Lo sabía por la manera en que Fox la había alabado.

– Bien hecho.

Bella pareció aliviada.

– Nos vamos entonces -dijo, haciendo a Zadie un gesto con la cabeza.

Fox se interpuso en su camino.

– Voy a necesitar que hagas una llamada telefónica más tarde -le dijo-. Cuando esté listo te doy un grito.

Era demasiado confiada, pensó Wolfie. El carácter pendenciero de la mujer volvió a manifestarse por la orden expresada con tanta brusquedad.
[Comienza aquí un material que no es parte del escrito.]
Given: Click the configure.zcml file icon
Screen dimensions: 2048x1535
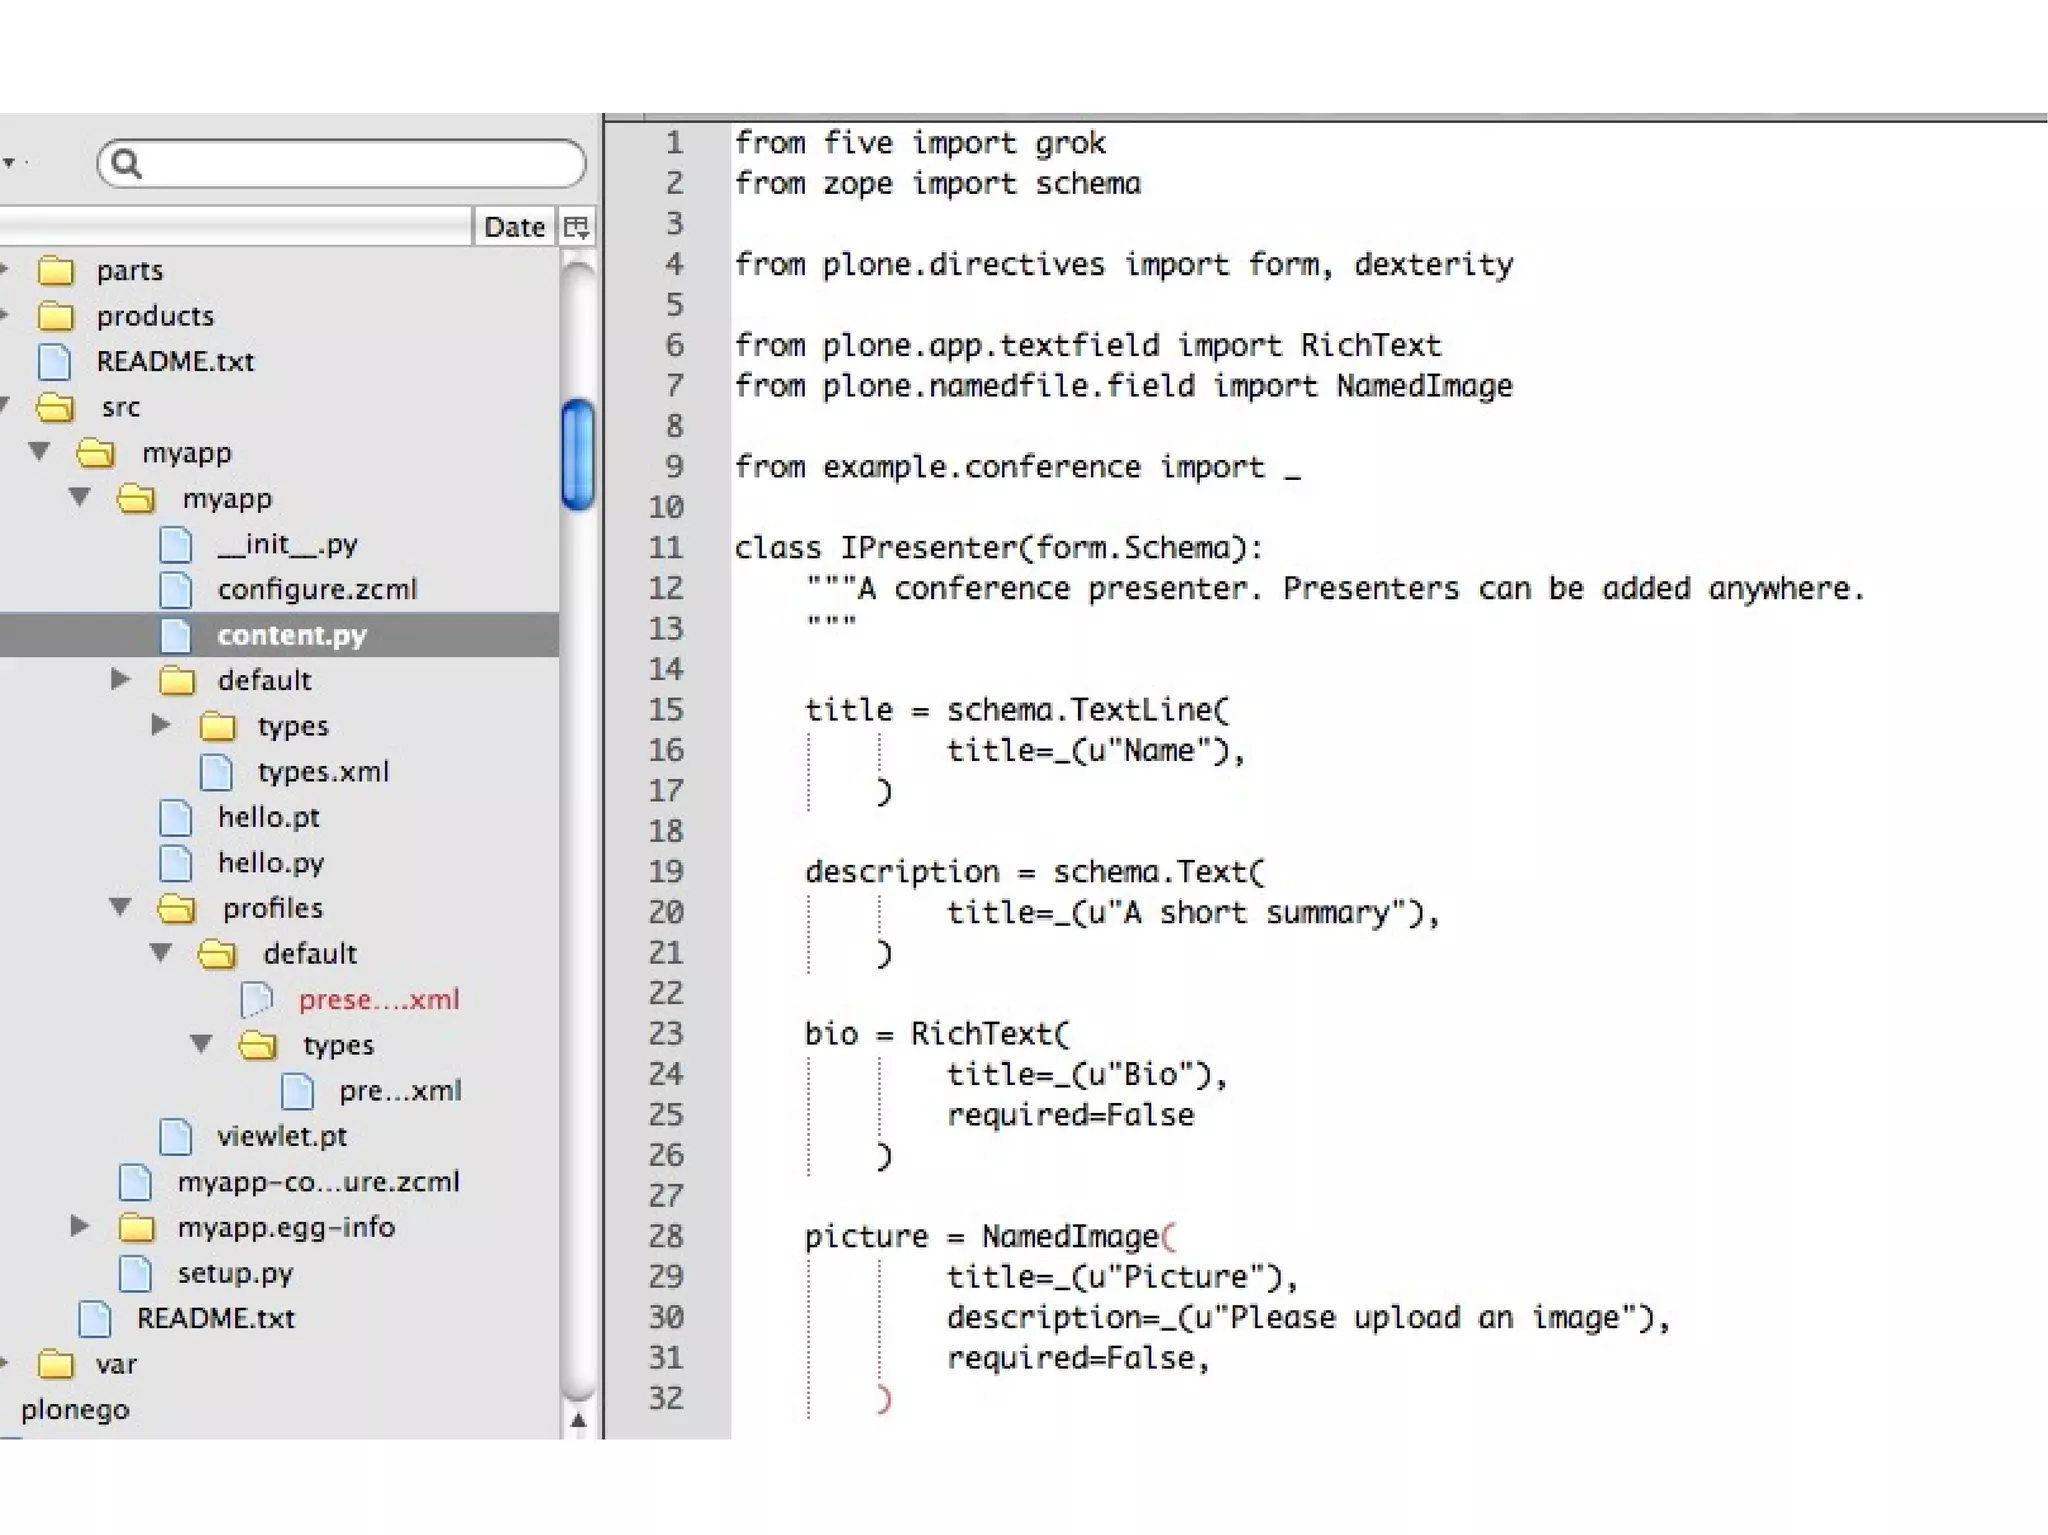Looking at the screenshot, I should (x=176, y=590).
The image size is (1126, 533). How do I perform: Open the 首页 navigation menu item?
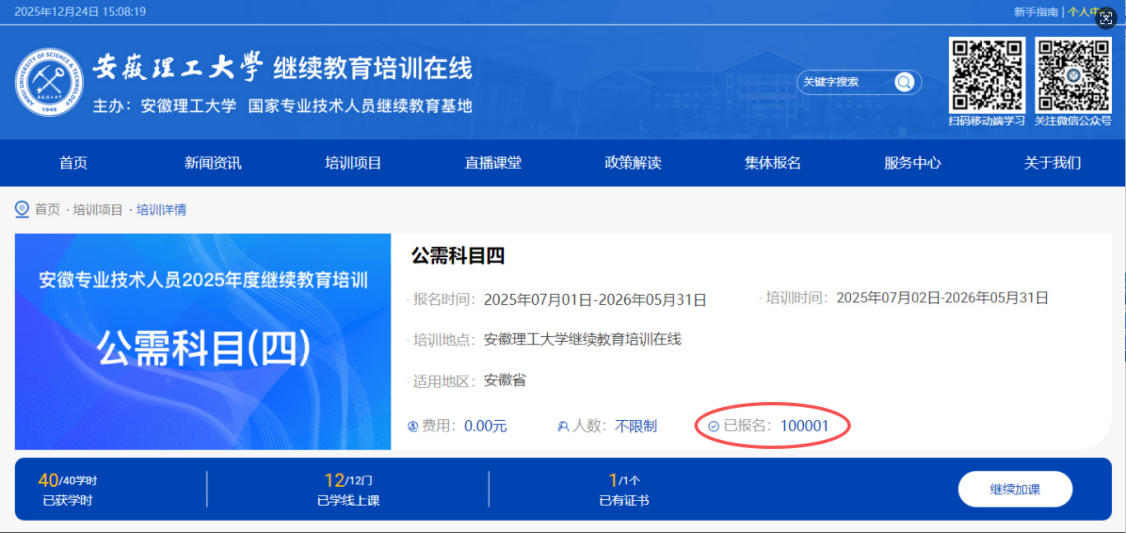pyautogui.click(x=73, y=163)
– A la mierda -dijo secamente-. No soy tu puñetera secretaria. ¿Por qué no puedes llamar tú mismo?

– Necesito la dirección de alguien en la zona y no creo que un hombre la pueda conseguir. Pero una mujer, sí.

– ¿La dirección de quién?

– De nadie que conozcas. -Le sostuvo la mirada a Bella-. De una mujer. Su nombre es capitana Nancy Smith, de los Ingenieros Reales. Hay que llamar a sus padres para saber dónde está ahora. Eso no será un problema para ti, ¿verdad, Bella?

La mujer se encogió de hombros con indiferencia, pero Wolfie deseó que no hubiera bajado los ojos. Eso la hacía parecer culpable.

– ¿Qué quieres con una fulana del ejército, Fox? ¿No tienes suficiente diversión aquí?

Los labios del hombre se extendieron en una lenta sonrisa.

– ¿Te estás ofreciendo?

Entre ellos saltó un relámpago de algo que Wolfie no comprendió antes de que Bella diera un paso de lado y siguiera su camino.

– Eres demasiado profundo para mí, Fox -dijo-. Si te llevo a la cama no tendría forma de saber en qué me estaba metiendo.

Mark encontró al coronel en la biblioteca, sentado tras el escritorio. Parecía absorto en lo que hacía y no oyó entrar al joven.

– ¿La ha telefoneado? -preguntó Mark con urgencia, apoyando las manos sobre la superficie de madera y señalando el teléfono con la cabeza.

Alarmado, el anciano apartó su silla del escritorio, arrastrando los pies sobre el piso de parqué en un intento de ganar apoyo. Su rostro estaba gris y demacrado, y parecía asustado.

– Lo siento -dijo Mark retrocediendo y levantando las manos en signo de rendición-. Sólo quería saber si ha telefoneado a Nancy.

James, nervioso, se pasó la lengua por los labios pero transcurrieron algunos segundos antes de que pudiera encontrar su tono habitual de voz.